Setelah presentasi dari kedua pembicara, acara dilanjutkan dengan sesi tanya jawab. Bapak F. Rahardi yang dari awal acara terus memperlihatkan ekspresi yang tegang dan serius, beberapa kali mendapatkan “guyonan” dari Moderator dan juga dari hadirin yang lain. Akhir tanya jawab ditutup dengan penjelasan bapak F. Rahardi bahwa ketika penulis sudah selesai menulis tulisan itu otonom. Penulis tidak perlu membela diri, mengomentari terlebih lagi menjelaskan, karena penjelasan berikutnya akan menjadi novel baru. Beliau tetap menyerahkan pendapat atau komentar pada pembaca dan sekali lagi pembaca juga otonom dan mempunyai interpretasi masing-masing.
Kemudian acara dilanjutkan dengan ramah tamah, potong tumpeng sebagai ungkapan syukur perayaan ulang tahun bapak F. Rahardi dan makan siang bersama.
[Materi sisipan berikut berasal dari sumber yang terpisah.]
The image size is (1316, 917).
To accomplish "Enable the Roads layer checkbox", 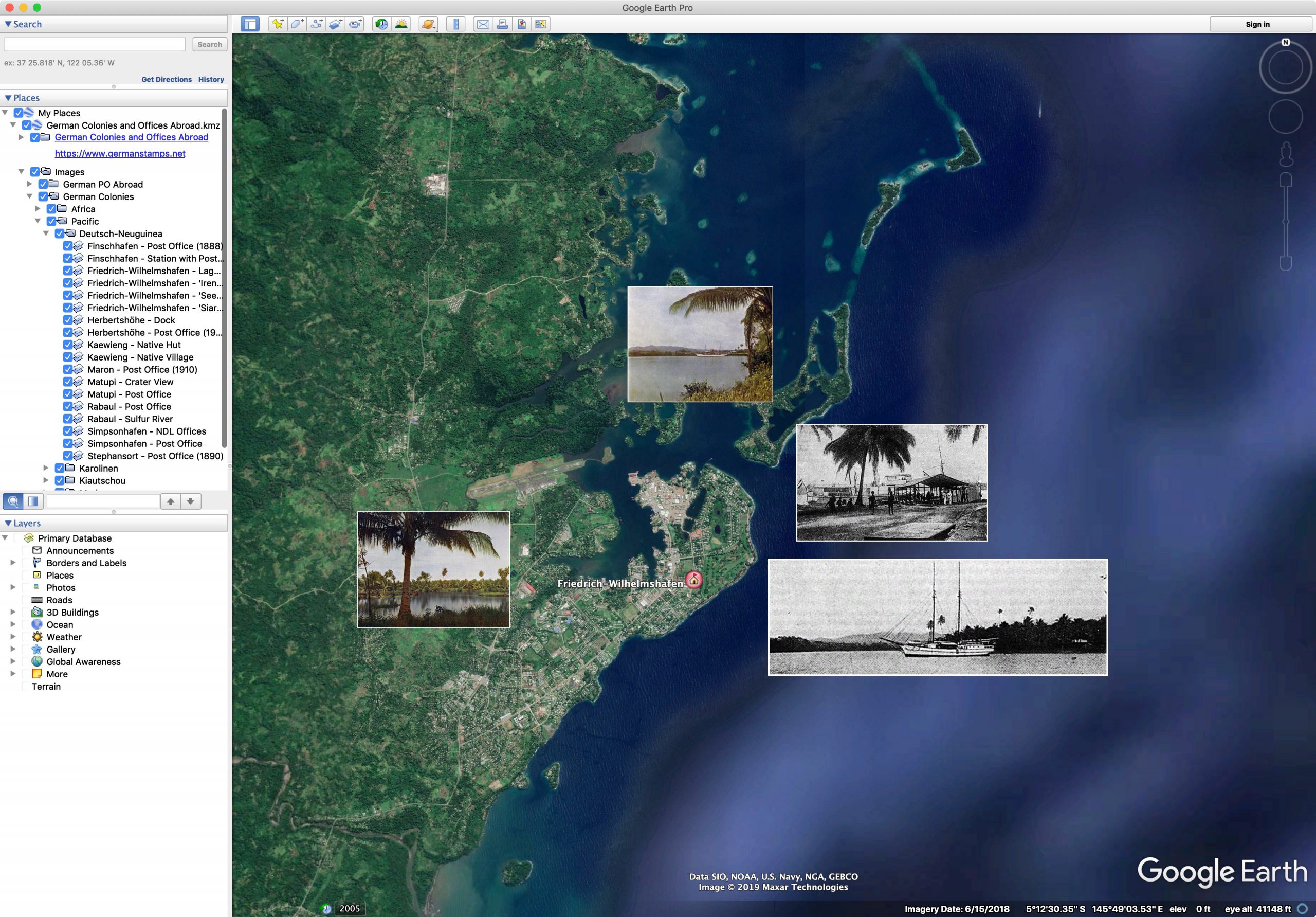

Sekilas tentang penulis novel Ine Pare: F. Rahardi, seorang Penyair, wartawan, penulis artikel, kolom, kritik sastra, cerita pendek, dan novel kelahiran Ambarawa 10 Juni 1950. Siapa sangka sebagai seorang yang punya rekam jejak luarbiasa dalam sastra, ternyata pernah mengalami Droup Out (DO) saat kelas 2 SMA pada tahun 1967, yang kemudian mengikuti ujian persamaan SPG pada tahun 1969. Karya yang telah dibukukan antara lain: Kumpulan Puisi Soempah WTS (1983), Catatan Harian Sang Koruptor (1985), Silsilah Garong (1990), Tuyul (1990), Pidato Akhir tahun Seorang Germo (1997) Sedangkan kumpulan cerpen yang pernah dihasilkan adalah: Kentrung Itelile (1993), Prosa lirik Migrasi Para Kampret (1993), dan Negeri Badak (2007). Sedangkan untuk novel, beliau mengasilkan karya: Lembata (2008), Ritual Gunung Kemukus (2008), Para Calon Presiden (2009) dan tentu saja Ine Pare (2015). Pada tahun 1984, F. Rahardi pernah dilarang oleh Dewan Kesenian Jakarta ketika beliau berniat membawa para Pekerja Seks Komersia (PSK) dalam acara pembacaan sajaknya ‘Soempah WTS’ di TIM , Jakarta. Pada tahun 1986 beliau kembali dilarang oleh aparat keamanan ketika akan membacakan ‘Catatan Harian Sang Koruptor’ di TIM, Jakarta. Pada tanggal 30 Desember 1997, meluncurkan puisinya ‘Pidato Akhir Tahun Seorang Germo’ di rumah Soeharto, salah seorang mucikari di komplek lokalisasi PSK di Silir, Surakarta. Pada tahun 1995, kumpulan puisi ‘Tuyul’ mendapat penghargaan dari Badan Pengembangan dan Pembinaan Bahasa Kementrian Pendidikan Nasional. Dan pada tahun 2009, Prosa Lirik ‘Negeri Badak’, mendapat penghargaan “South East Asia Write Award”, dan Novel ‘Lembata’ mendapat penghargaan “Katulistiwa Literary Award”.